Mas aí quando o assunto é amor bem amado, Napoleão diz que os versos fluem que é uma beleza. Além do pai, Otacílio, mais conhecido como Pita – quem primeiro lhe assoprou toda a escrita apaixonada – ele já fez paródia em cordel para a mãe Iolanda, para as irmãs gêmeas, para vários companheiros do trabalho. A poesia que fez para a esposa Luciana, com quem está casado há 30 anos, ganhou até versão entalhada na madeira com direito a foto dos dois e tudo! Um primor!

Para os filhos, também dedicou atenção qualificada. Napoleão é pai de Mateus, 28 anos; de Luana, 25 anos; e de Gabriel, de 14 anos. Os dois mais velhos se tornaram médicos. Na festa de formatura da filha, em setembro de 2023, os convidados receberam, como afeto da formanda, cordel que Napoleão escreveu para ela, em homenagem à conquista do título de médica. Emocionante de ler.

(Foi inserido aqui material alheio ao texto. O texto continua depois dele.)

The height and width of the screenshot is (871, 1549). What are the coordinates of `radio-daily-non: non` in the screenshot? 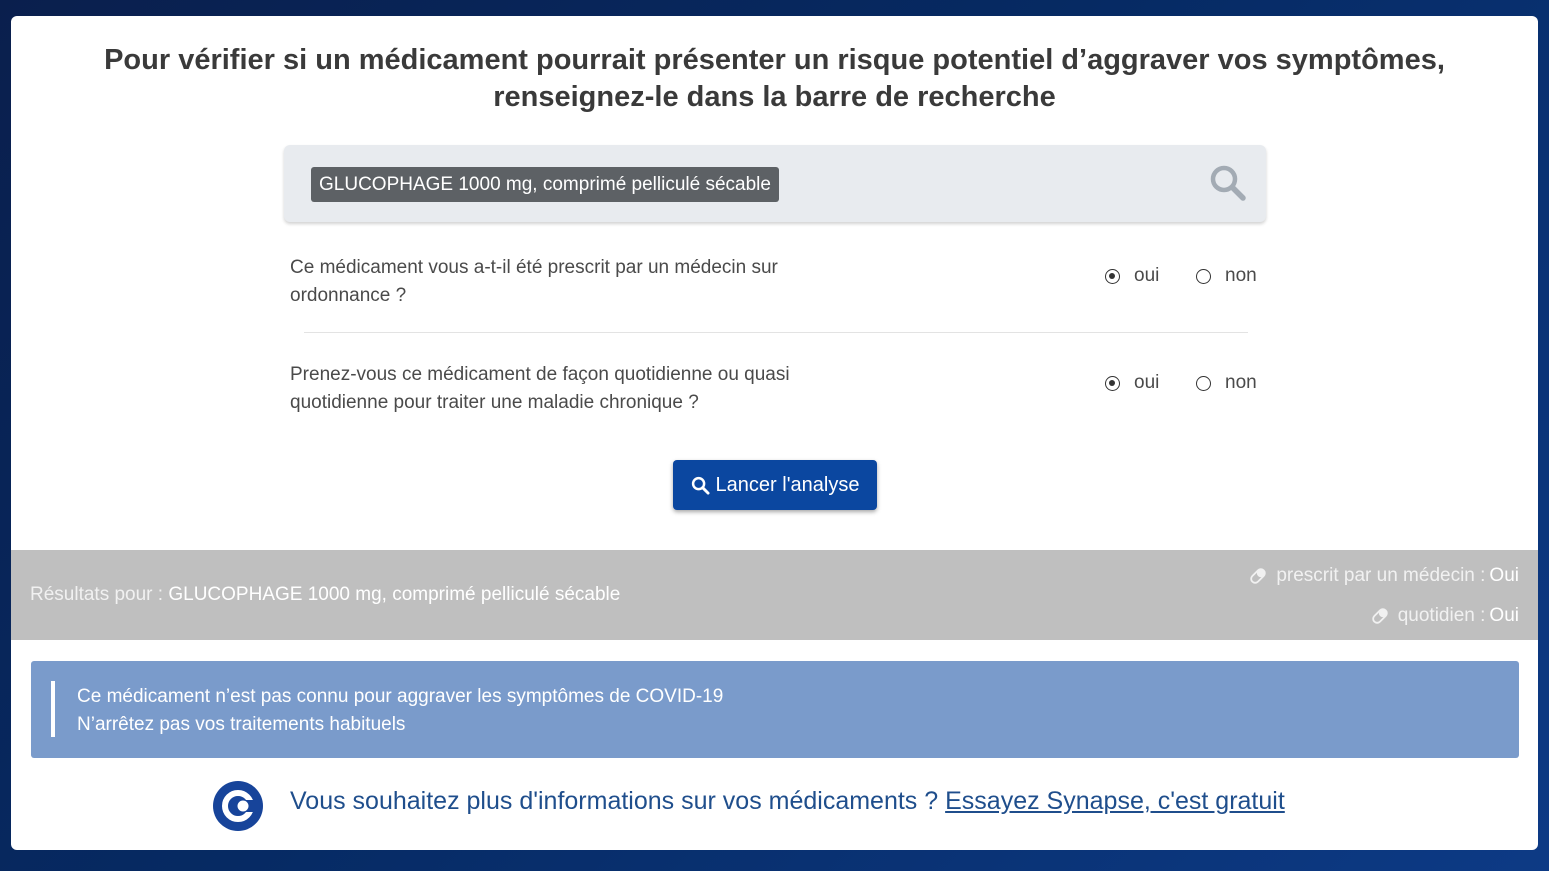 It's located at (1226, 383).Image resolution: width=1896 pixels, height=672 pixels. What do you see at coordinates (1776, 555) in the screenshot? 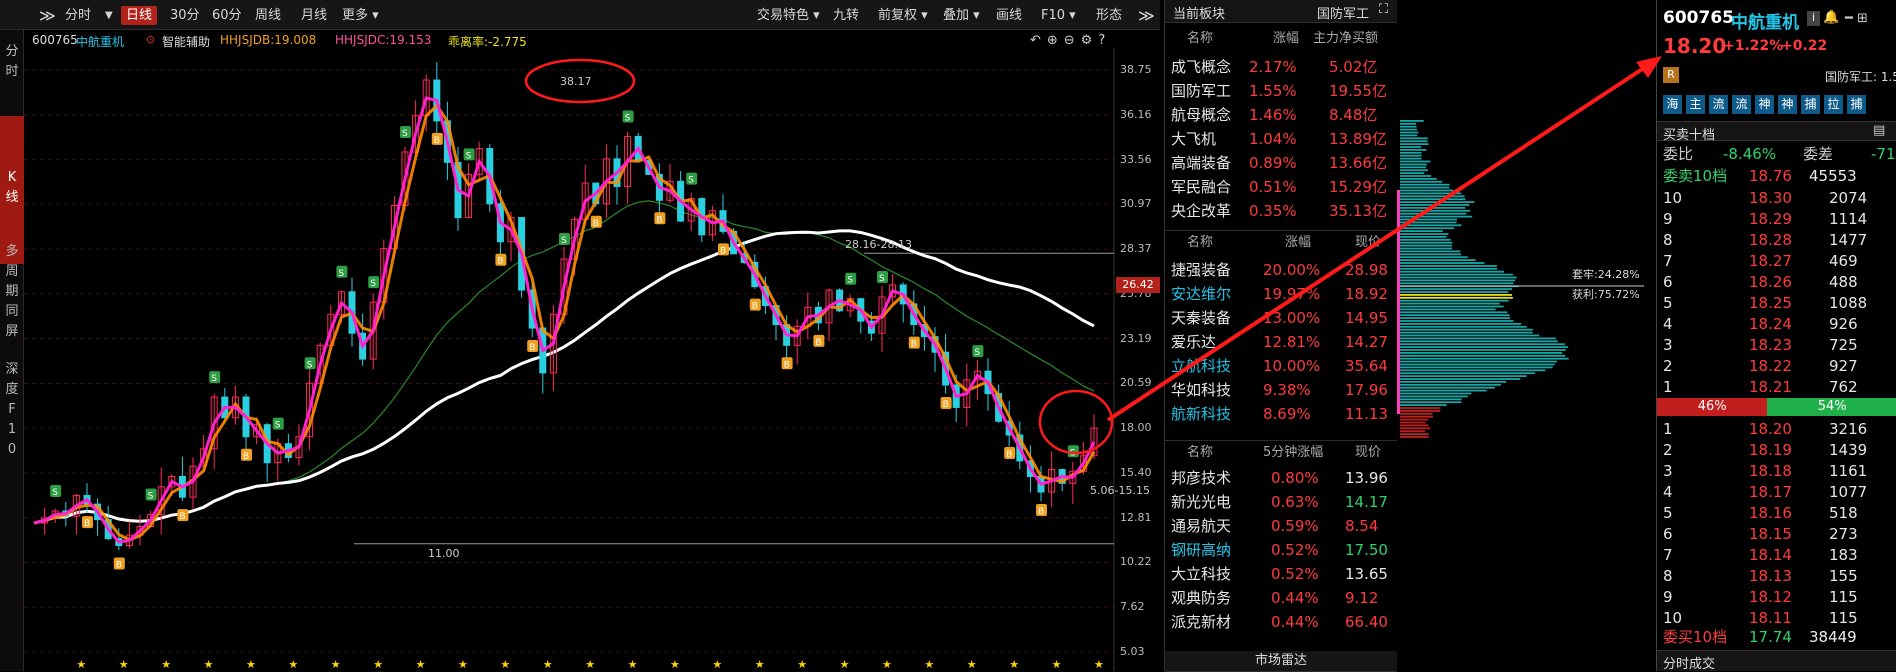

O dia a dia na Fazenda estadual também rende assunto de ruma para Napoleão. Ele acumula várias obras sobre a Cidadania e a Educação Fiscal, sobre o programa Contribuinte Pai d’Égua, sobre o evento Ser Fazendário, sobre iniciativas acerca de Gestão e Liderança… na verdade, sobre a Sefaz inteira. O homem encontra inspiração em tudo pelo que os sentimentos dele atravessam.

O cordel de Napoleão resvala para onde o pensar dele atua, assim também para o ambiente da pesquisa acadêmica. Porém, à revelia da sistemática mais rígida de normas e técnicas, é a sensibilidade e a ousadia que continuam a abrir os caminhos da apreensão e do compartilhamento de conhecimentos. Em 2018, Napoleão apresentou em cordel a defesa da sua dissertação de Mestrado em Turismo, pela Universidade Estadual do Ceará, intitulada “Os ranchos Familiares de Juazeiro do Norte”.

Já teve as poesias recitadas pelo sanfoneiro Waldonys, e foi aclamado, em cima do palco, por personalidades como o então governador do Ceará, atual ministro da Educação, Camilo Santana, em 2019; também, à época, pela vice-governadora Izolda Cela, atual secretária executiva do Ministério da Educação (MEC); conduzidos pela, então secretária da Fazenda, Fernanda Pacobahyba, atual presidente do Fundo Nacional de Desenvolvimento da Educação (FNDE), que já conhecia a aptidão desse homem danado de talentoso.

Após mais de “35 anos de serviço público”, segundo Napoleão, vai chegando a hora de pensar em aposentadoria. Diz ele que só dos números, das letras não. Ele quer se dedicar ainda mais à arte que o traduz e o aproxima das pessoas e das realidades que vive; quem sabe, lançar um livro.

Seu Pita e dona Iolanda estariam orgulhosos de você, Napoleão. Apesar de não estarem mais conosco, fisicamente, estariam felizes por ver o homem arretado que você se tornou; estariam contentes por ver que as lamparinas que eles acenderam em você, cada um a seu modo, já iluminaram tantos caminhos e ainda vão brilhar muito mais.